» **Exercise aim**: Please rewrite the rows below, swapping "Image resolution" for "Screen size" wherever it occurs and leaving everything else unchanged.

» **Dataset entries**:

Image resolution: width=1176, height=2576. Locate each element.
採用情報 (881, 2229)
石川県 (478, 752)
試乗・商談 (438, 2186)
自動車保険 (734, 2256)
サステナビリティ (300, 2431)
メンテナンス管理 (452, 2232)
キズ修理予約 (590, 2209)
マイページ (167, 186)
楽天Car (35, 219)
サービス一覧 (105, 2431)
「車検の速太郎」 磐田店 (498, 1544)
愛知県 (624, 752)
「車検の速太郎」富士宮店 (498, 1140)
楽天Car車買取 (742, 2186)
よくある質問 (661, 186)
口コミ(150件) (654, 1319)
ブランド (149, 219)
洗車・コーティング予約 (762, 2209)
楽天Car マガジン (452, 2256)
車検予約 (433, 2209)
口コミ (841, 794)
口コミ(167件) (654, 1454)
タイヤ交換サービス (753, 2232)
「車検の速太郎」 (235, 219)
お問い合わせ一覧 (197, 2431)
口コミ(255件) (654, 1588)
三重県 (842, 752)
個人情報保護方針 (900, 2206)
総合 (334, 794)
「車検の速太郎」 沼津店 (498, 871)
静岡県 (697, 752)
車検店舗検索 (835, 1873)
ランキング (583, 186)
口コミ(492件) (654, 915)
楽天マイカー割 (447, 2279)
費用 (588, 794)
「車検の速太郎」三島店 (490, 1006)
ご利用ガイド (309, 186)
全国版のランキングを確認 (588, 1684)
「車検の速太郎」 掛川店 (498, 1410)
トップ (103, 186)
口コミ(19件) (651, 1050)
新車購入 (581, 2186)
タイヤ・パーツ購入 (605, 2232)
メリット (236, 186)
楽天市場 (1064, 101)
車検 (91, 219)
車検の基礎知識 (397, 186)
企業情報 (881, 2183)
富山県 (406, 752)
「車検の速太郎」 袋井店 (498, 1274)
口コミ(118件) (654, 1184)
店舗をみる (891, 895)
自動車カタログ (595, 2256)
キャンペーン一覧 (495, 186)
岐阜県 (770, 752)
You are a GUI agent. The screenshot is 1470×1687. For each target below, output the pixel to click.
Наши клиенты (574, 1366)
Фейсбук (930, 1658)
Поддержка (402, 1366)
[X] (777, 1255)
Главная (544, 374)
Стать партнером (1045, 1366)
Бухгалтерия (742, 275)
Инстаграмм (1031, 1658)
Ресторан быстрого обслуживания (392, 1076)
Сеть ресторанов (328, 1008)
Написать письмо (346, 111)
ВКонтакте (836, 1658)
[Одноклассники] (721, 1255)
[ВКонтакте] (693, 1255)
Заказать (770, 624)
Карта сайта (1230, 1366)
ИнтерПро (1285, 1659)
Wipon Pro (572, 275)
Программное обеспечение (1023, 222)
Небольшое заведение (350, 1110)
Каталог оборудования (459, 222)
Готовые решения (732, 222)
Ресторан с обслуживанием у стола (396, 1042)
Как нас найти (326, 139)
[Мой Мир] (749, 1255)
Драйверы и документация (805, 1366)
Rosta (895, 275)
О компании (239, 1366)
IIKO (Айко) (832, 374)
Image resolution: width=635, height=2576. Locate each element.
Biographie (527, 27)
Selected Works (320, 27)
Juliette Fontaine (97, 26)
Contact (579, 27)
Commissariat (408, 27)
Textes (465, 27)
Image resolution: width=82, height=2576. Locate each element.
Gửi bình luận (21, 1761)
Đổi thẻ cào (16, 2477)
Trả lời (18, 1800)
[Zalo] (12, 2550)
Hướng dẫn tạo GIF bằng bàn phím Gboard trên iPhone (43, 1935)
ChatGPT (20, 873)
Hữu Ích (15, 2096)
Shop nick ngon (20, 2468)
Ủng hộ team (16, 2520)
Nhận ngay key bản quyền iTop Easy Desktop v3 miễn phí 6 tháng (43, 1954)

» **Full solution**:
Screen size: width=1176, height=2576. Locate each element.
採用情報 (881, 2229)
石川県 (478, 752)
試乗・商談 (438, 2186)
自動車保険 (734, 2256)
サステナビリティ (300, 2431)
メンテナンス管理 (452, 2232)
キズ修理予約 (590, 2209)
マイページ (167, 186)
楽天Car (35, 219)
サービス一覧 (105, 2431)
「車検の速太郎」 磐田店 (498, 1544)
愛知県 (624, 752)
「車検の速太郎」富士宮店 (498, 1140)
楽天Car車買取 (742, 2186)
よくある質問 (661, 186)
口コミ(150件) (654, 1319)
ブランド (149, 219)
洗車・コーティング予約 (762, 2209)
楽天Car マガジン (452, 2256)
車検予約 (433, 2209)
口コミ (841, 794)
口コミ(167件) (654, 1454)
タイヤ交換サービス (753, 2232)
「車検の速太郎」 (235, 219)
お問い合わせ一覧 (197, 2431)
口コミ(255件) (654, 1588)
三重県 (842, 752)
個人情報保護方針 (900, 2206)
総合 (334, 794)
「車検の速太郎」 沼津店 (498, 871)
静岡県 (697, 752)
車検店舗検索 (835, 1873)
ランキング (583, 186)
口コミ(492件) (654, 915)
楽天マイカー割 (447, 2279)
費用 (588, 794)
「車検の速太郎」三島店 (490, 1006)
ご利用ガイド (309, 186)
全国版のランキングを確認 (588, 1684)
「車検の速太郎」 掛川店 (498, 1410)
トップ (103, 186)
口コミ(19件) (651, 1050)
新車購入 (581, 2186)
タイヤ・パーツ購入 (605, 2232)
メリット (236, 186)
楽天市場 (1064, 101)
車検 (91, 219)
車検の基礎知識 (397, 186)
企業情報 (881, 2183)
富山県 (406, 752)
「車検の速太郎」 袋井店 (498, 1274)
口コミ(118件) (654, 1184)
店舗をみる (891, 895)
自動車カタログ (595, 2256)
キャンペーン一覧 (495, 186)
岐阜県 (770, 752)
You are a GUI agent. The screenshot is 1470×1687. For each target below, output the pixel to click.
Наши клиенты (574, 1366)
Фейсбук (930, 1658)
Поддержка (402, 1366)
[X] (777, 1255)
Главная (544, 374)
Стать партнером (1045, 1366)
Бухгалтерия (742, 275)
Инстаграмм (1031, 1658)
Ресторан быстрого обслуживания (392, 1076)
Сеть ресторанов (328, 1008)
Написать письмо (346, 111)
ВКонтакте (836, 1658)
[Одноклассники] (721, 1255)
[ВКонтакте] (693, 1255)
Заказать (770, 624)
Карта сайта (1230, 1366)
ИнтерПро (1285, 1659)
Wipon Pro (572, 275)
Программное обеспечение (1023, 222)
Небольшое заведение (350, 1110)
Каталог оборудования (459, 222)
Готовые решения (732, 222)
Ресторан с обслуживанием у стола (396, 1042)
Как нас найти (326, 139)
[Мой Мир] (749, 1255)
Драйверы и документация (805, 1366)
Rosta (895, 275)
О компании (239, 1366)
IIKO (Айко) (832, 374)
Screen size: width=635, height=2576. Locate each element.
Biographie (527, 27)
Selected Works (320, 27)
Juliette Fontaine (97, 26)
Contact (579, 27)
Commissariat (408, 27)
Textes (465, 27)
Screen size: width=82, height=2576. Locate each element.
Gửi bình luận (21, 1761)
Đổi thẻ cào (16, 2477)
Trả lời (18, 1800)
[Zalo] (12, 2550)
Hướng dẫn tạo GIF bằng bàn phím Gboard trên iPhone (43, 1935)
ChatGPT (20, 873)
Hữu Ích (15, 2096)
Shop nick ngon (20, 2468)
Ủng hộ team (16, 2520)
Nhận ngay key bản quyền iTop Easy Desktop v3 miễn phí 6 tháng (43, 1954)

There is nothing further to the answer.